→ **Task prompt**: Begin at the line containing "1280x543 pixels." in the entries below and end at the line containing "Task: Click the 'new"; transcribe that range exactly and nothing outside it.

→ **Stored data**:
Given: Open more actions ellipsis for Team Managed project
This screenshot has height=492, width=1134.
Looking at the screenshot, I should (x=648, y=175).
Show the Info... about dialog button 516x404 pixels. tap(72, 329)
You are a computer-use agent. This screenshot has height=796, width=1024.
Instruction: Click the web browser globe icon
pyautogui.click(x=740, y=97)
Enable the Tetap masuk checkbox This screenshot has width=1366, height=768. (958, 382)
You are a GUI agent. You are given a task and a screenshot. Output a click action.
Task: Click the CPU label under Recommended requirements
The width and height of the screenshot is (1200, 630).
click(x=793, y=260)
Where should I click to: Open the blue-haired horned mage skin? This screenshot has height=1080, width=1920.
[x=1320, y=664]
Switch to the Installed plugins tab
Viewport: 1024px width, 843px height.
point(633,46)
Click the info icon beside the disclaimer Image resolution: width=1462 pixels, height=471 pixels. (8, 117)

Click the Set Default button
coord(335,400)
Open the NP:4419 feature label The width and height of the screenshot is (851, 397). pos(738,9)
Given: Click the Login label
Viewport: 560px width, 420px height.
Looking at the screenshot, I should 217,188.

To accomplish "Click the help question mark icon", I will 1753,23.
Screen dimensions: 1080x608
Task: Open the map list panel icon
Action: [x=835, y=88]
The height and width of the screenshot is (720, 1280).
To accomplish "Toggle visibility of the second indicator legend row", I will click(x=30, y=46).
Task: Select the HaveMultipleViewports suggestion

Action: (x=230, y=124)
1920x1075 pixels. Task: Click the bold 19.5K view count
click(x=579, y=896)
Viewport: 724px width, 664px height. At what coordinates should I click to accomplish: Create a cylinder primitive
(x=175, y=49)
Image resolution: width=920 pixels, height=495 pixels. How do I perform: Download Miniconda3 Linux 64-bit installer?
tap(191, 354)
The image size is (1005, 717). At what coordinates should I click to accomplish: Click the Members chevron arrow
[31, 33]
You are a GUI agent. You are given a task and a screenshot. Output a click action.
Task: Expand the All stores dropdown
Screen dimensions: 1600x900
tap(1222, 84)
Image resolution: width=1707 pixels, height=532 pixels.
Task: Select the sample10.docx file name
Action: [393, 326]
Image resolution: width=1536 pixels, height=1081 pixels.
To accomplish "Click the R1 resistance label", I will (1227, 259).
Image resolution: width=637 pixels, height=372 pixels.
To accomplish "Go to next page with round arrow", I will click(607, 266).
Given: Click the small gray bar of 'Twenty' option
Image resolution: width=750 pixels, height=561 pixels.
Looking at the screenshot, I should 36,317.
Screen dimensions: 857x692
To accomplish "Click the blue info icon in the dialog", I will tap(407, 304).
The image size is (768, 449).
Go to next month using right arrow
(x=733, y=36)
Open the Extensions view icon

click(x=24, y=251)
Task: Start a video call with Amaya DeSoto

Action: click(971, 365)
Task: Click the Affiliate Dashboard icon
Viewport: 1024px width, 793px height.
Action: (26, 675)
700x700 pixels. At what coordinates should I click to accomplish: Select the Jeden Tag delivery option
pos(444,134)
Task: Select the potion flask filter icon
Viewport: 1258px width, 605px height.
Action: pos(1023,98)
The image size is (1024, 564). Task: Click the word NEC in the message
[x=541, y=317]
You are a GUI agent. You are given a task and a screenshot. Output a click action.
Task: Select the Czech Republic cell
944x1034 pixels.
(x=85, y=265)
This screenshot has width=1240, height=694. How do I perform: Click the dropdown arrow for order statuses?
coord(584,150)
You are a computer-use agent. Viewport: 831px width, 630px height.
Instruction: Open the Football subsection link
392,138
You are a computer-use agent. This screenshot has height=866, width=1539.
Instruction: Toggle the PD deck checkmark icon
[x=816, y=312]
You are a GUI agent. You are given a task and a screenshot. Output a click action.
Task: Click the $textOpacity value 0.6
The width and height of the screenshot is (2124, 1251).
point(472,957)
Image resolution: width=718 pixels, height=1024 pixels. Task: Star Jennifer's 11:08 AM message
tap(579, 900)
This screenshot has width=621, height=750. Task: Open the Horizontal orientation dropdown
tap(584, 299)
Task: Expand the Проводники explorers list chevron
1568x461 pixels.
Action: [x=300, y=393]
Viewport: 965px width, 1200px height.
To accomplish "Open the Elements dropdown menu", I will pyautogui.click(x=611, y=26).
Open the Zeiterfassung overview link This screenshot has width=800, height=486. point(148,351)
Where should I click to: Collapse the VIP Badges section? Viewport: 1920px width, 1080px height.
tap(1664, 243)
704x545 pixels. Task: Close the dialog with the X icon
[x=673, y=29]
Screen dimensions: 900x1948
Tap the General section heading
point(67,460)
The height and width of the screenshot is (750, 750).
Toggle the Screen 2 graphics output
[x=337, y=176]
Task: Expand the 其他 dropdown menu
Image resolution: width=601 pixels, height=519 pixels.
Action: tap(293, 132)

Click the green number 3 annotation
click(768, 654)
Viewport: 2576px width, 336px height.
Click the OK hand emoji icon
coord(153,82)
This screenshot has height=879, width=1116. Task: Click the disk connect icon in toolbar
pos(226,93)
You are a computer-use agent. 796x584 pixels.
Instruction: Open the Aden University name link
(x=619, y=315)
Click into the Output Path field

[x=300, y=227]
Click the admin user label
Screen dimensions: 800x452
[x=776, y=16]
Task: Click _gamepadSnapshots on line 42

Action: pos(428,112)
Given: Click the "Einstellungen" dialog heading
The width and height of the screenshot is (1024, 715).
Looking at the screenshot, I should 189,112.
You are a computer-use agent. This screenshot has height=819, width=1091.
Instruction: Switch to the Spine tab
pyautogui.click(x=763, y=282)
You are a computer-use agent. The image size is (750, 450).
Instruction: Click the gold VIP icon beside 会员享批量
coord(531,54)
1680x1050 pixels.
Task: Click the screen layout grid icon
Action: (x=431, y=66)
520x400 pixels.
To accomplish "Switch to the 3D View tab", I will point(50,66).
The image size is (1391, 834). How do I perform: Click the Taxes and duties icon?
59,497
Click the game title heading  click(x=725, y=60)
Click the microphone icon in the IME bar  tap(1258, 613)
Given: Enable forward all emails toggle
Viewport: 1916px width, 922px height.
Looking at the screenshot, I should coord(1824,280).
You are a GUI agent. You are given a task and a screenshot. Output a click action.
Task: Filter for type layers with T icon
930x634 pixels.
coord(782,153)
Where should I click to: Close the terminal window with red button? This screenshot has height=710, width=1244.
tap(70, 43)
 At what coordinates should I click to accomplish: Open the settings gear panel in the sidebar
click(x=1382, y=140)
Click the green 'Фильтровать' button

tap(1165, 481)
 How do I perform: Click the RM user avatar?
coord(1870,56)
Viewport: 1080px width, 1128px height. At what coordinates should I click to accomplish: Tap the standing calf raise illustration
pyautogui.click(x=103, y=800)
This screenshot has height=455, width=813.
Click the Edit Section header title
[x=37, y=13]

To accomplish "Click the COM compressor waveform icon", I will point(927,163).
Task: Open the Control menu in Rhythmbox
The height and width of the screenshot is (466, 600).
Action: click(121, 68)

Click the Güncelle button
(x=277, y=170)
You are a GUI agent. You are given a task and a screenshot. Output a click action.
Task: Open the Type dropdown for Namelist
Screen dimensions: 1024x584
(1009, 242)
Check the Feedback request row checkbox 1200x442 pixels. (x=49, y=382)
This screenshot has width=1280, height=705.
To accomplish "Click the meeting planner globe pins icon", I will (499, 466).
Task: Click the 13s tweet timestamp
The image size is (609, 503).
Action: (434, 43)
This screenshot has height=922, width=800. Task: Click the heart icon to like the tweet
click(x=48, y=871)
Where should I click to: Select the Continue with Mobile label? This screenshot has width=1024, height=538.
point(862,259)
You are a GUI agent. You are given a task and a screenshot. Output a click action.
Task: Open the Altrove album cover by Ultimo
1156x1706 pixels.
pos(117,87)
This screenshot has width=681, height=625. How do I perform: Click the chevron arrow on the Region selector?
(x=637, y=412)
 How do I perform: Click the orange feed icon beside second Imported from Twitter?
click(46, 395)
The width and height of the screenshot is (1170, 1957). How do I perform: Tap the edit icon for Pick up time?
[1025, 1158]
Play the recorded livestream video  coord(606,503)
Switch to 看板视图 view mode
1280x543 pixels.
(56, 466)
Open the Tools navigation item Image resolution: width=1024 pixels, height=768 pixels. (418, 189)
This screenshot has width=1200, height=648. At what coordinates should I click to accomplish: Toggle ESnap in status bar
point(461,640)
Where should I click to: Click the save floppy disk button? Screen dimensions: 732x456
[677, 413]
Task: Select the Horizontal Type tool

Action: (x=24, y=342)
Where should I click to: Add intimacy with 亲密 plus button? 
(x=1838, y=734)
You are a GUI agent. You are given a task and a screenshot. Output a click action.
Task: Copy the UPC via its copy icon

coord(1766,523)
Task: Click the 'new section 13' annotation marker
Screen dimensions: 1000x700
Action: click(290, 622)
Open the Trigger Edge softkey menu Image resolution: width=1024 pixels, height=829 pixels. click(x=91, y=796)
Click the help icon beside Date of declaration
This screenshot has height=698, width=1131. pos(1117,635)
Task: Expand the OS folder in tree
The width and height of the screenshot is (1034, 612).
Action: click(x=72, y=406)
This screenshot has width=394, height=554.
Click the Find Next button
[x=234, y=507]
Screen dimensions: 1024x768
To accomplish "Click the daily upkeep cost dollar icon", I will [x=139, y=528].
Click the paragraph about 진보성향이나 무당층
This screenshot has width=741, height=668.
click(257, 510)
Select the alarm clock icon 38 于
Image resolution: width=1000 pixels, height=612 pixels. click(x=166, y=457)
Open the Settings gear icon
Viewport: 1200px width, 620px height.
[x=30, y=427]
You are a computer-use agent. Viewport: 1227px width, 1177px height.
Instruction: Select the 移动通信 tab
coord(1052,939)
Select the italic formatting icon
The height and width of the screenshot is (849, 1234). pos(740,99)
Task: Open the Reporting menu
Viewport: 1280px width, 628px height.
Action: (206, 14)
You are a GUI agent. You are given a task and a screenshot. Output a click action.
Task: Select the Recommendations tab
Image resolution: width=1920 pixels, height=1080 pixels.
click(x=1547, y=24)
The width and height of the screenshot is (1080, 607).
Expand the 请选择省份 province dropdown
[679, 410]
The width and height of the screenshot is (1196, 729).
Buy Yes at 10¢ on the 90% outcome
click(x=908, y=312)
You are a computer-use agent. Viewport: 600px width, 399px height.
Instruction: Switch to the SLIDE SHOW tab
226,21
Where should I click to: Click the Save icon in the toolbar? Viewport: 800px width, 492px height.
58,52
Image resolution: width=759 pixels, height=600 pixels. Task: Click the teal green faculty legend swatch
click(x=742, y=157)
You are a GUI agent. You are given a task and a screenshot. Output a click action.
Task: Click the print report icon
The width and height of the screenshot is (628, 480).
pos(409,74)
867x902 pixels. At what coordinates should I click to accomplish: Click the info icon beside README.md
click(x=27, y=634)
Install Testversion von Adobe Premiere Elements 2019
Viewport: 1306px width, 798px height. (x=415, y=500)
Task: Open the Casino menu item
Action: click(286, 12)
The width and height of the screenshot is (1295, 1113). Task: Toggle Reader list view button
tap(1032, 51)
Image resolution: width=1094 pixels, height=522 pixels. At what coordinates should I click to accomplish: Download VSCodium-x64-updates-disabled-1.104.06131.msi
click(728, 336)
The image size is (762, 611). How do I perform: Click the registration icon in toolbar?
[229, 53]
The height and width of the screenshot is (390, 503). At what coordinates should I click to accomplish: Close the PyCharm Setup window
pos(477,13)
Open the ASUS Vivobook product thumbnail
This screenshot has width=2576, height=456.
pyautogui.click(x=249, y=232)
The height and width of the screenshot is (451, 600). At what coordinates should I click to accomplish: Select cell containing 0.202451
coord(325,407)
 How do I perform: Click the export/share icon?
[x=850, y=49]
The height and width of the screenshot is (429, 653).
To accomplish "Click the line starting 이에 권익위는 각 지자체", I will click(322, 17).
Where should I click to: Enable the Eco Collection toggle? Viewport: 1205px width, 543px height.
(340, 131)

→ **Exercise result**:
1280x543 pixels.
(56, 466)
Open the Tools navigation item Image resolution: width=1024 pixels, height=768 pixels. (418, 189)
This screenshot has width=1200, height=648. At what coordinates should I click to accomplish: Toggle ESnap in status bar
point(461,640)
Where should I click to: Click the save floppy disk button? Screen dimensions: 732x456
[677, 413]
Task: Select the Horizontal Type tool

Action: (x=24, y=342)
Where should I click to: Add intimacy with 亲密 plus button? 
(x=1838, y=734)
You are a GUI agent. You are given a task and a screenshot. Output a click action.
Task: Copy the UPC via its copy icon

coord(1766,523)
Task: Click the 'new section 13' annotation marker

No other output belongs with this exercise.